◆ **Directions for this task**
Only the lines from the one with "The image size is (326, 231)." through the last line of the data below are to be duplicated, exactly and without pictures.

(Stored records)
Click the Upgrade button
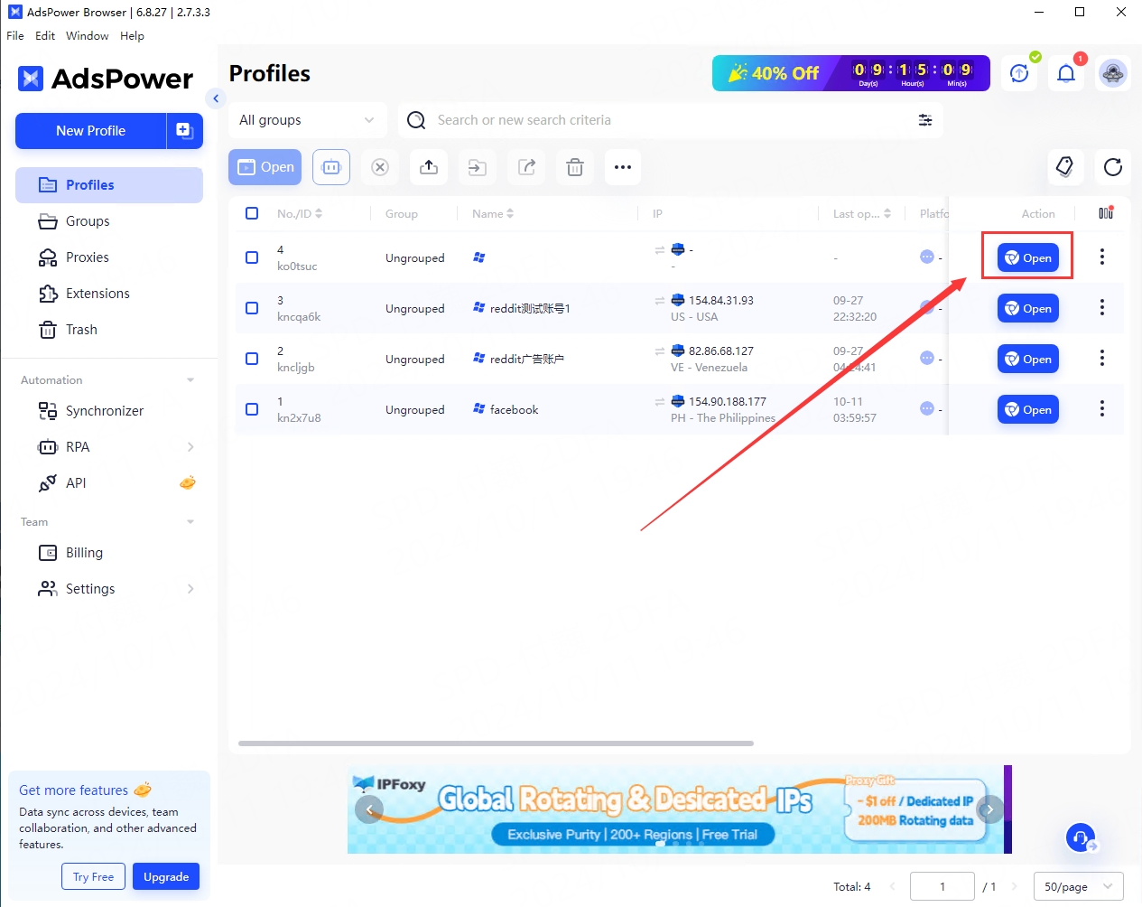The image size is (1142, 907). tap(166, 876)
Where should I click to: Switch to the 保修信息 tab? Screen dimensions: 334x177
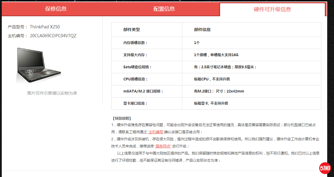tap(56, 9)
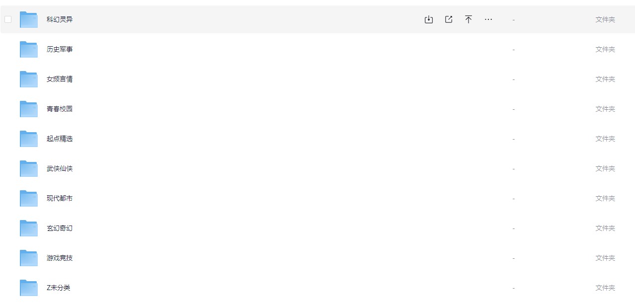Click the 女频言情 folder icon
This screenshot has width=635, height=305.
tap(29, 79)
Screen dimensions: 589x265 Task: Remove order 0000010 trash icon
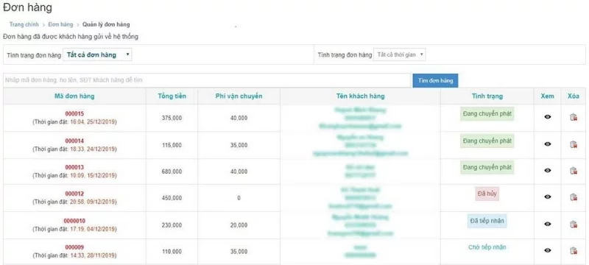(574, 225)
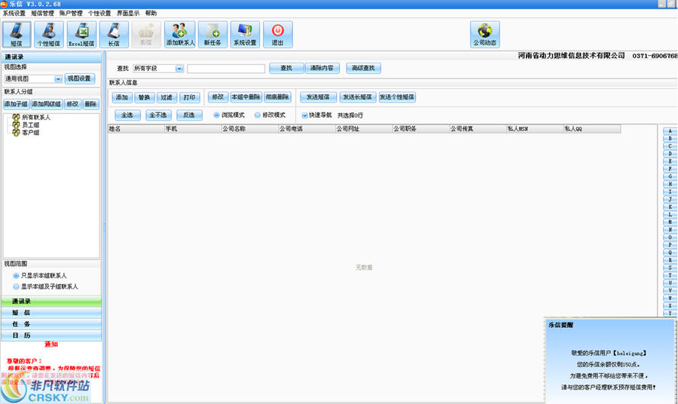Open the Excel短信 tool
The image size is (678, 404).
click(x=81, y=34)
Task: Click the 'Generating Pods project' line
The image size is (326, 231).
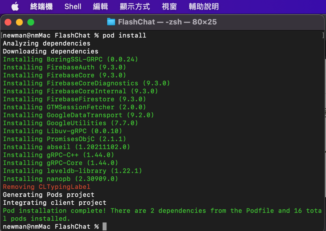Action: point(49,195)
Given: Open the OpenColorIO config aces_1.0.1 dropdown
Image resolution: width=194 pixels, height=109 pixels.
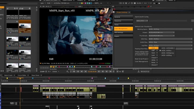Looking at the screenshot, I should 142,21.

◆ **Answer section**
The image size is (326, 231).
Action: point(49,195)
Given: Open the OpenColorIO config aces_1.0.1 dropdown
Image resolution: width=194 pixels, height=109 pixels.
Looking at the screenshot, I should 142,21.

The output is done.